Based on the advantages of the combination model

Build reusable components: The development of components can form the company’s component library, and the development of each business can accumulate reusable components.

No learning barriers: The structure naturally conforms to HTML, and there are almost no learning barriers for front-end developers.

Flexible architecture: The combined model is simple but effective, and it can build simple pages and large front-end applications.

High maintainability of source code: Development is only part of the work, and the launch of the application is the beginning of the nightmare. Many large-scale applications cannot respond quickly to business requirements due to the copied business logic and have low maintainability.

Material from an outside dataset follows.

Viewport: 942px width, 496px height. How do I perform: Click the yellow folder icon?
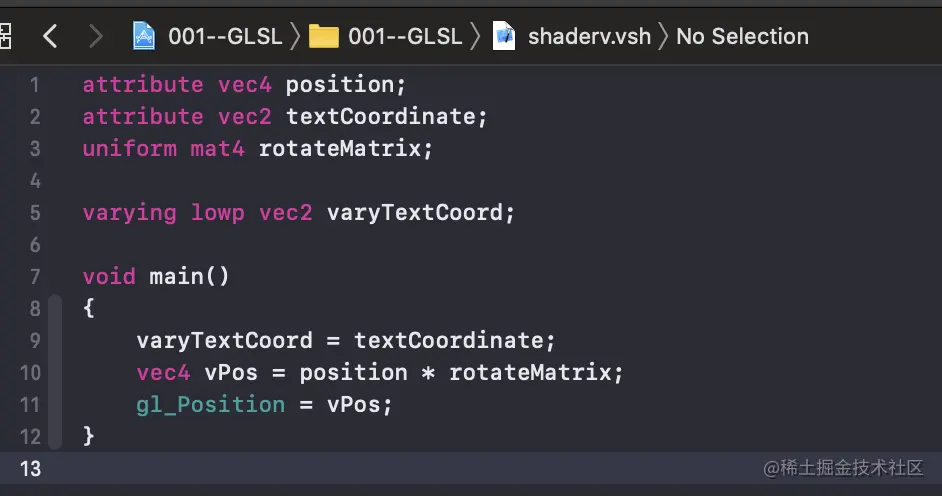(x=324, y=37)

We all know that Java is a scripting language. It cannot be compiled and positioned like a static language. If you want to clearly locate the bugs in the application, you need to understand the business code in depth. For large front-end applications, the business code is large and complex. , It is difficult to locate the bug. However, React’s unidirectional data flow design makes front-end bug location simple. The UI and data of the page are unique. We can locate the page display problem by locating data changes.

Efficient performance

Here is a concept that you may have already understood or heard of, which is virtual dom. The reason why React can be designed in this way is due to the Virtual DOM algorithm, which allows only elements that need to be changed to be re-rendered. The implementation of the virtual DOM algorithm will be explained in detail in the following internal implementation chapter

Separated frame design

The current version of React.js has separated the source code into ReactDOM and React.js. This means that React can not only work on the web side, but even on the server side (nodejs) and native side.

At the same time, we can customize our own renderer to implement React rendering such as Three.js, Pixi.js, and D3.js.

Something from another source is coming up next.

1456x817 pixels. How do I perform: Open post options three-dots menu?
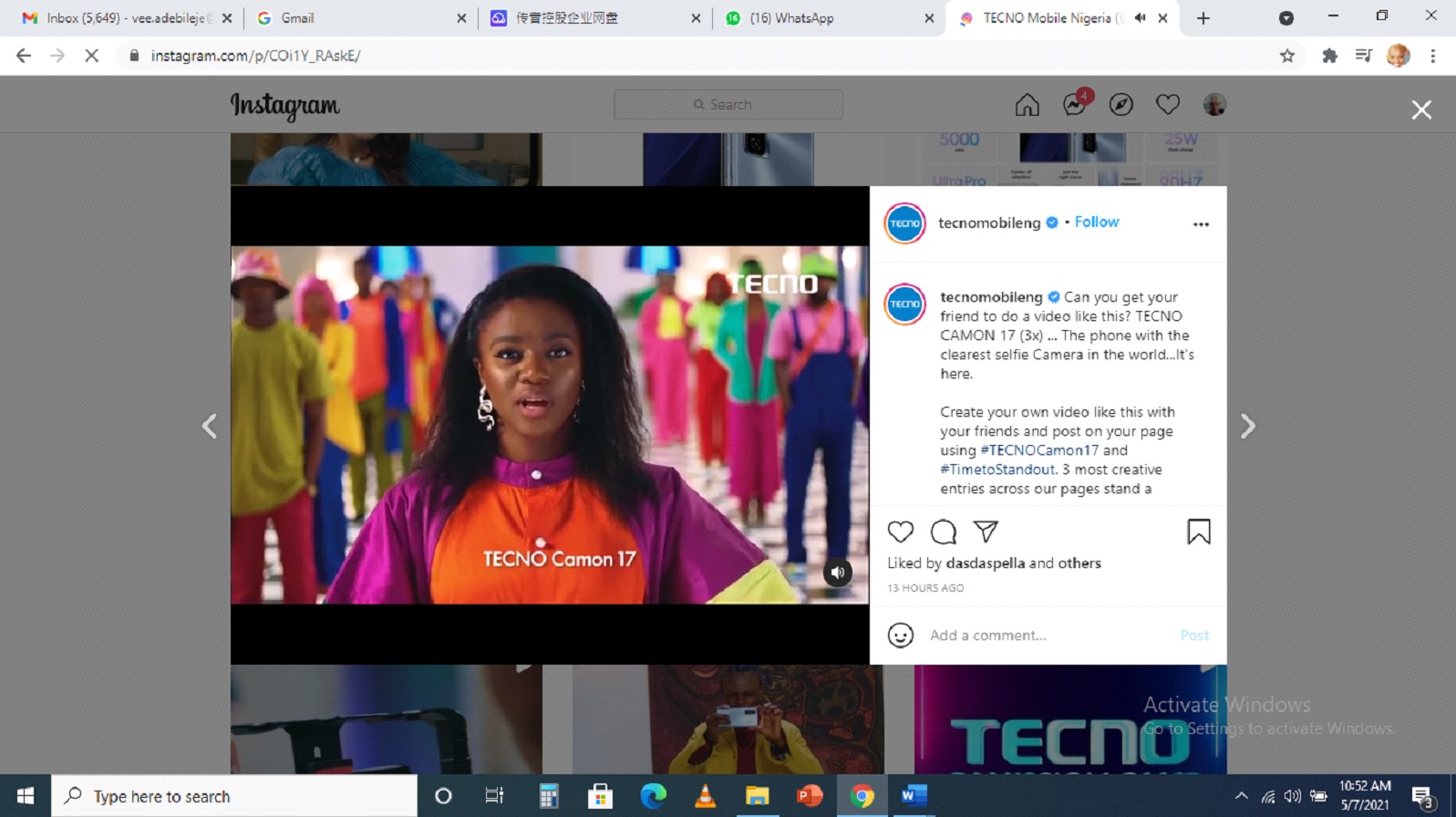coord(1201,224)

Node.Js server-side rendering

Web applications are the starting point of React. We can use React to build applications ranging from simple TODOAPP to large e-commerce shopping websites. At the same time, in addition to being able to process HTML, on the Web side, we can also use React to realize data visualization, chart display, and even game development:

Native application

In addition to the web side, we can use the same jsx syntax to build IOS or Android applications, thanks to Facebook’s open source React Native. Based on React Native, we will be able to use jsx to implement a UI with native application performance to run in IOS and Android, and we can also use NW.js or Electron to implement React-based desktop applications.